Polémica sanitaria en Madrid: un hospital rebaja la gravedad de los pacientes para mejorar las listas de espera
Dos responsables del Ramón y Cajal modificaron unilateralmente la prioridad de una sesentena de personas pendientes de una operación, según 'El País'
BarcelonaNueva polémica en la sanidad pública madrileña, ahogada por años de recortes y privatizaciones. Responsables de uno de los grandes hospitales de la capital española, el Ramón y Cajal, ordenaron el año pasado rebajar la gravedad de una sesentena de pacientes pendientes de una cirugía para mejorar la situación de las listas de espera, según documentos internos a los que ha podido acceder El País. Según la información publicada por el diario este martes, dos jefes del centro hicieron cambios en la prioridad de las operaciones sin valorar a los pacientes afectados ni consultar a los cirujanos que habían determinado la gravedad de los casos.
Siempre según este rotativo, que cita un correo enviado por uno de los dos responsables a una doctora indignada por los hechos, el motivo de las modificaciones era cumplir con los objetivos de productividad que exige la consejería de Sanidad de la comunidad, gobernada por el PP de Isabel Díaz Ayuso. El hospital sostiene que no ha cometido ninguna irregularidad, y fuentes de la consejería consultadas por la agencia Efe han negado injerencias en las listas de espera. A su vez, la ministra de Sanidad, Mónica García, ha acusado al gobierno de Ayuso de "manipular" las listas y "engañar a cirujanos y pacientes". "Con la salud de los pacientes no se juega", ha remachado a través de X, al tiempo que ha admitido que los hechos denunciados este martes no son nuevos y que, de momento, no están "penalizados".
Todo ello, según El País, tuvo lugar entre el 28 de febrero y el 14 de marzo del año pasado, cuando 57 pacientes en espera de cirugías ortopédicas y traumatológicas del Ramón y Cajal pasaron de la prioridad preferente –que exige que sean intervenidos antes de 90 días– a la normal, que alarga el margen para realizar la operación a los 180 días, para cumplir con el plazo marcado.
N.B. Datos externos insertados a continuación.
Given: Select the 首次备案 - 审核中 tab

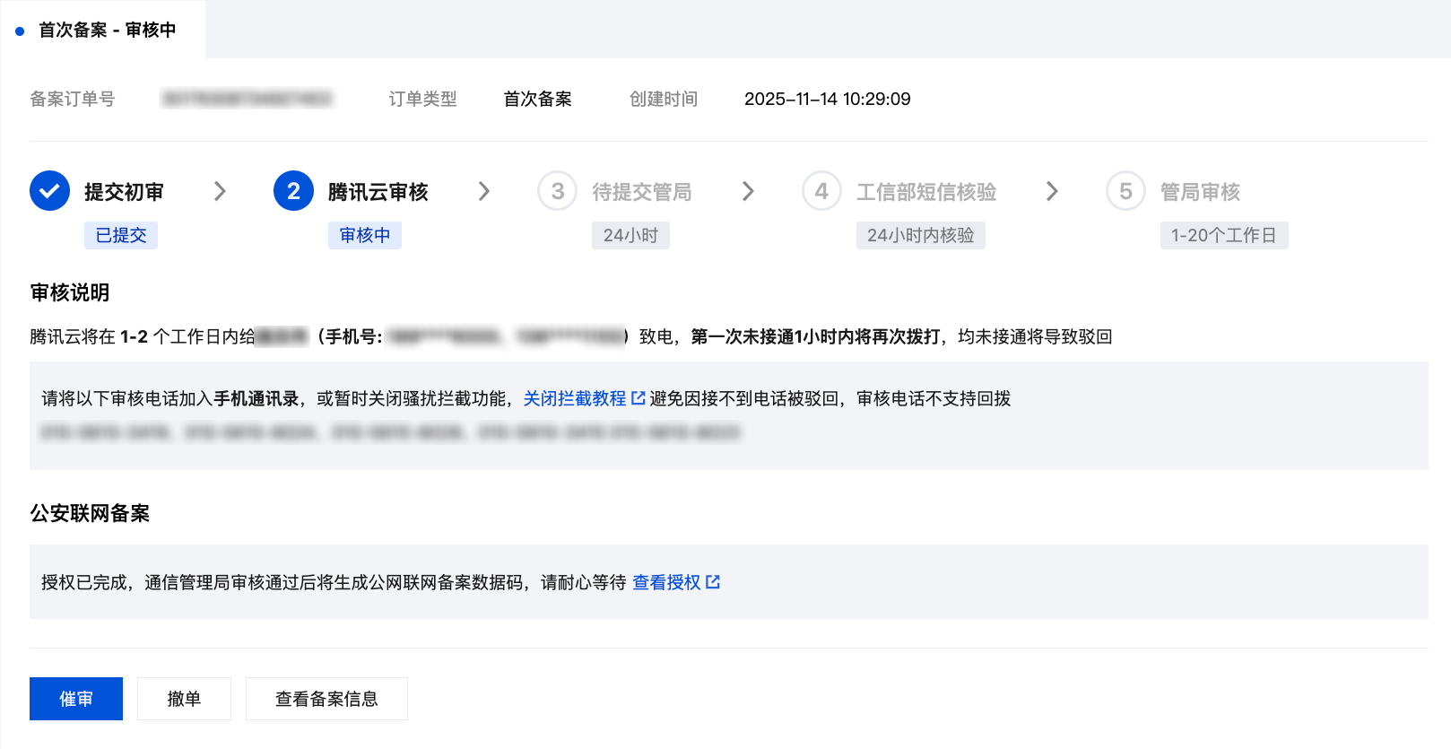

Un hito que, además, repercute en los pluses de productividad de los jefes del hospital. Los documentos a los que se refiere la noticia demostrarían que detrás de estos cambios estaban los dos responsables citados, que no han querido hacer declaraciones.
El mismo diario explica que entre los pacientes afectados había personas diagnosticadas con anomalías en la columna vertebral, síndrome del túnel carpiano o luxaciones. También, como mínimo, una menor de tres años, cuyos padres no fueron avisados del cambio de prioridad. Diversos cirujanos se quejaron, pero se toparon con los responsables de los cambios. Al menos uno de los médicos que protestaron fue amonestado con la apertura de un expediente disciplinario, según la noticia.
Ante esta situación, la ministra Mónica García ha recordado que el gobierno español llevó en julio nuevos criterios de transparencia y trazabilidad de las listas de espera y que no fueron aprobados por las comunidades autónomas. "Esperamos que se aprueben ahora", ha sentenciado en su mensaje en X.